Google seemed on the back foot
I attended too, and during the presentation (which turned into more of a debate), the Google guy seemed pretty hammered with questions - most of which seemed to be questioning/dismissing Google's hippie mantra of "peace love and tolerance^H^H^H^H^H^H^H^H^Hopenness". Sadly, in my opinion, Google wasn't able to provide any significant assurances about how it's going to all work safely and securely.
Optional 'self signing' of applications (with no provision for trusted CA keys etc) merely there to group apps together from the same provider, rather than to provide any security. So no ability to actually trust/know whether an application is really from Google, IBM or HackMe Inc.
Network operators aren't going to like handsets which they cannot lock down. Orange traditionally lock down their smartphones, stopping some 3rd party apps from working. Networks also love removing (and if possible blocking re-installation of) VoIP apps.
Google seemed to be completely oblivious to the market in the UK whereby most handsets are network branded, modified and heavily subsidised. They seemed to be working around the SIM-free market, where the owner purchased the handset outright and therefore wanted full control over what does on, and can be taken off, the handset. Sadly, that market in the UK is probably niche at best. Combine that with large businesses wanting to lock down handsets for business use (stop them from taking data off site etc), makes it a strange stand to be taking. Everything seems to be going down the route of more security - not less - and much of it is being pushed by governments and business requirements.
And the question I raised there wasn't adequately answered - merely glossed over with something like "trust us, there will something in there". Everything seemed to be "we don't want to annoy the users with allow/deny requests" but also with the repeated caveat of "all this is far from finished".
With how Android works, it appears that apps announce what intents (actions) you offer. These intents are then managed by the Android OS, so when someone want to perform an intent (pick a photo, send an SMS etc), then the OS will route that intent to the available applications, possibly giving a choice of apps to pick.
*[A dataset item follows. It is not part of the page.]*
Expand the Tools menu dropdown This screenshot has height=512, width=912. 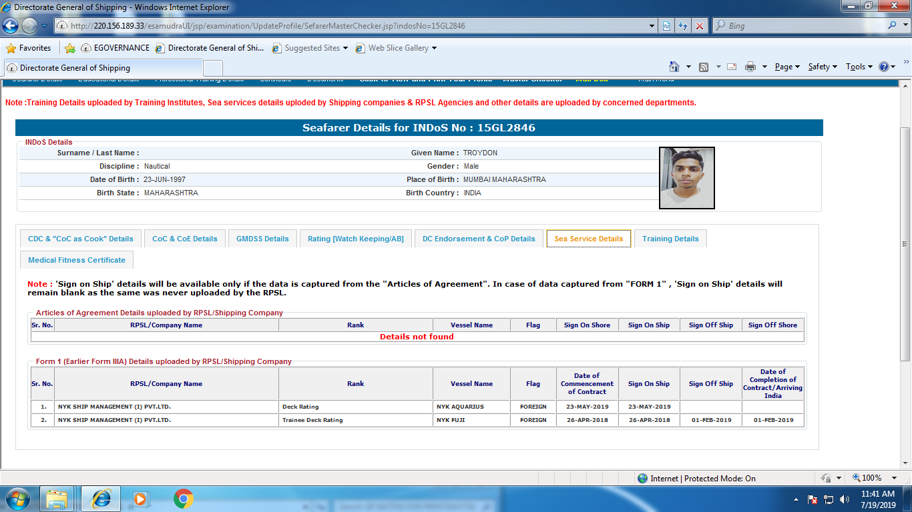[859, 67]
My question was, with all the extensibility and lack of security/code signing - what's to stop HackMe Inc writing an application which looked like the Google/Android dialler (or maybe a Google text message app) but was actually dialling premium rate numbers and/or sending premium rate SMS whilst you were sleeping? How can you know when presented with 2 apps, with the same name, look and feel etc - which is the real Google app, and which is the dodgy one? Without signing, you cannot ever be sure and you get the possibility of on-handset phishing.
If an app can make a call, it can be a dialler. If it can dial, it can dial something different (or at different times). If there's no trusted signing of apps, there can be no way of assigning 'trusted' intents/actions to 'trusted' apps - ie. stopping which app can make a call.
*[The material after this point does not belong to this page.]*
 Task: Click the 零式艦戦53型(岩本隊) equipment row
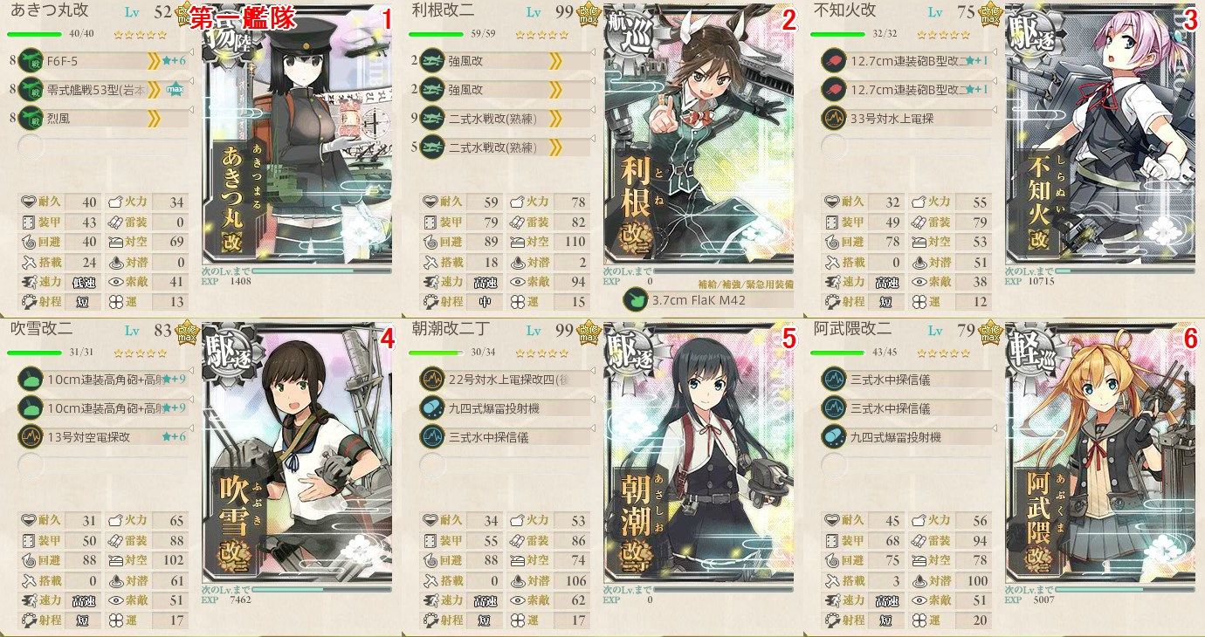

The Google security model appears to be either (they don't appear to have decided yet):
1.) nothing other than the bundled dialler can make a call (quite limiting from the extensible and open position)
or 2.) the other end of the scale - anything can make a call, possibly with a warning first (which is very lame if someone wants to ship a real, genuine dialler replacement and gets asked on every call)
The normal/expected model of trusted apps which are signed by a trusted 3rd party (just the network if you're Orange - Orange only trust their own keys for the 'full trust' API) can be run without warning is sensible. Developers can write apps which do most things without restriction, but if you want to do absolutely anything on the device, then get it tested and signed.
I think Android is really interesting - however I really see it having problems with their (lack of) security model.